So I have no luck even if the person is nice enough to be a friend to me.
 
After reading Neuromancer... what the **** did I just read?

I suppose I know the basic outline. But the details are... hazy. APPARENTLY Gibson writes masterfully and has a certain style that is supposed to be amazing, but as some reviewers on Goodreads said, he gives too much setting detail and his descriptions are bizarre. I suppose science fiction is bizarre, though, and his story is bizarre in general.

Being an English major feels like a lot of guessing, over-analyzing - pulling crap out of your rear, basically, and as long as it's the same crap the majority of the "scholars" pulled out of theirs, you're golden. Golden crap.

Sorry for the crude metaphor.
 

Ithior

Well-known member
I think I finally chose the right field of study for me.
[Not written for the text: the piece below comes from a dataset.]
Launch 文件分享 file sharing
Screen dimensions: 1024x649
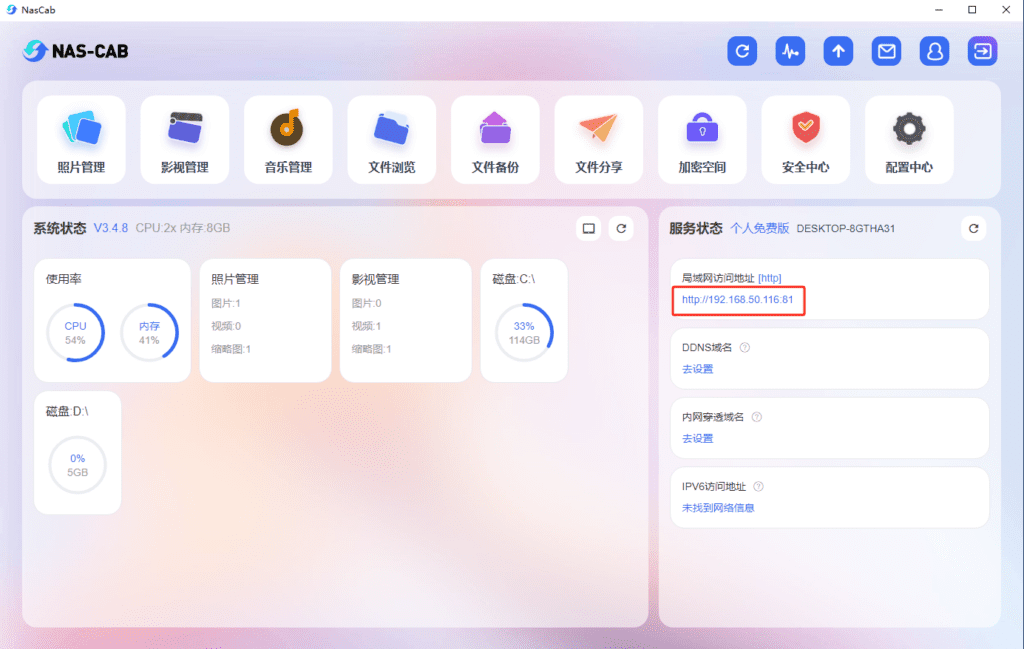[x=599, y=140]
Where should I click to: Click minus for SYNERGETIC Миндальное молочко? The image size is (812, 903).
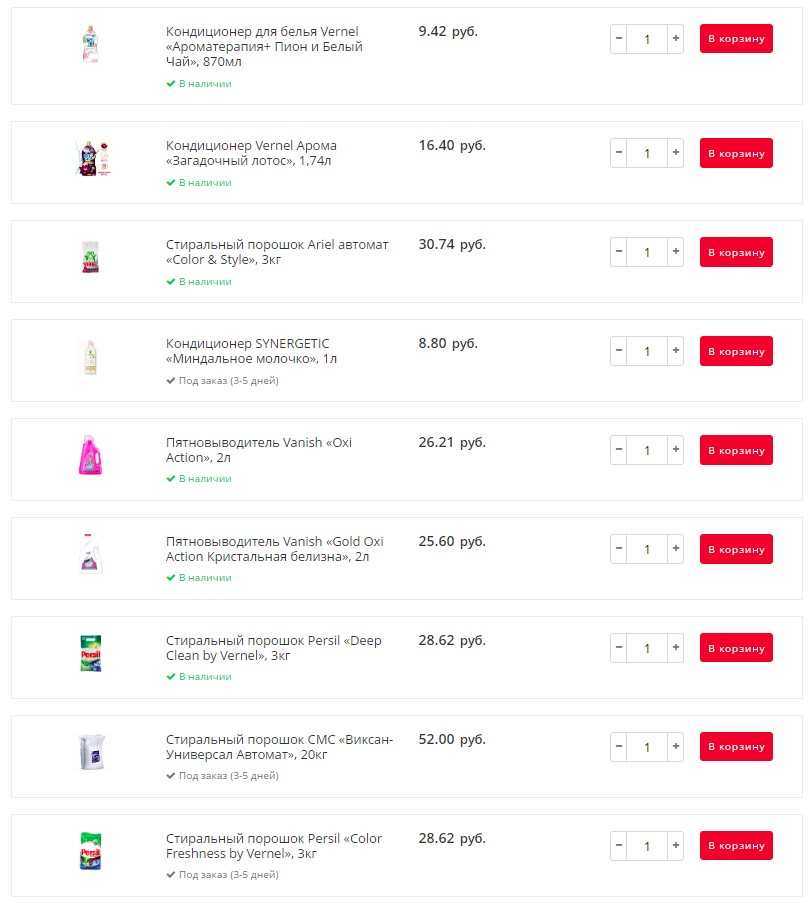pos(619,351)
I've been doing online classes on the subject, and when I'm doing the projects I can stay focused for long periods of time even if I'm always getting to dead ends, and I don't even feel the hours pass by.
Took me over a year after graduating to find it, and I had some luck too. I saw this internship offer that really interested me, eventually I was rejected but it opened my eyes to this field of study. If I hadn't seen that offer I probably would still be thinking about what to do as a career.

Only downside is that people think it is boring. Every time I tell someone about it they say "Ewww... You like that?" with a disgusted look on their face.
 

Graeme1988

Hie yer hence from me heath!
Sorry, ah wasted yer time - ah guess it's no' worth makin' an effort anymair?

Yer gonnae miss me when ah finally go - sadly, ah cannae say ah'll feel tha same way aboot you.
 

anomicdeer

Well-known member
Forgot what I was going to say but I'm sure it was about something I've already...

Oooh wait it was about how depressed I am to keep up with language learning...
 

anomicdeer

Well-known member
You thought you would be disappointment but it turns out you are the one disappointed. At least I feel that way. Maybe that's it. Maybe I am the disappointed one. I can't control my feelings and now it's ruining me again. I'm nothing. I'm unattractive in many ways.
 

anomicdeer

Well-known member
The only thing I get right these days is that I know when someone will stop talking to me after I mention I'm black and/or state that I'm a single mother...
 

Ithior

Well-known member
The only thing I get right these days is that I know when someone will stop talking to me after I mention I'm black and/or state that I'm a single mother...

I'm actually somewhat curious about your whole situation but the reason I did not reply to your other thread (about someone to chat with) is because I can't offer you any advice, and because I don't think we share any interests (that goes for most if not all people in this forum, not just you). I'm also not a very chatty person.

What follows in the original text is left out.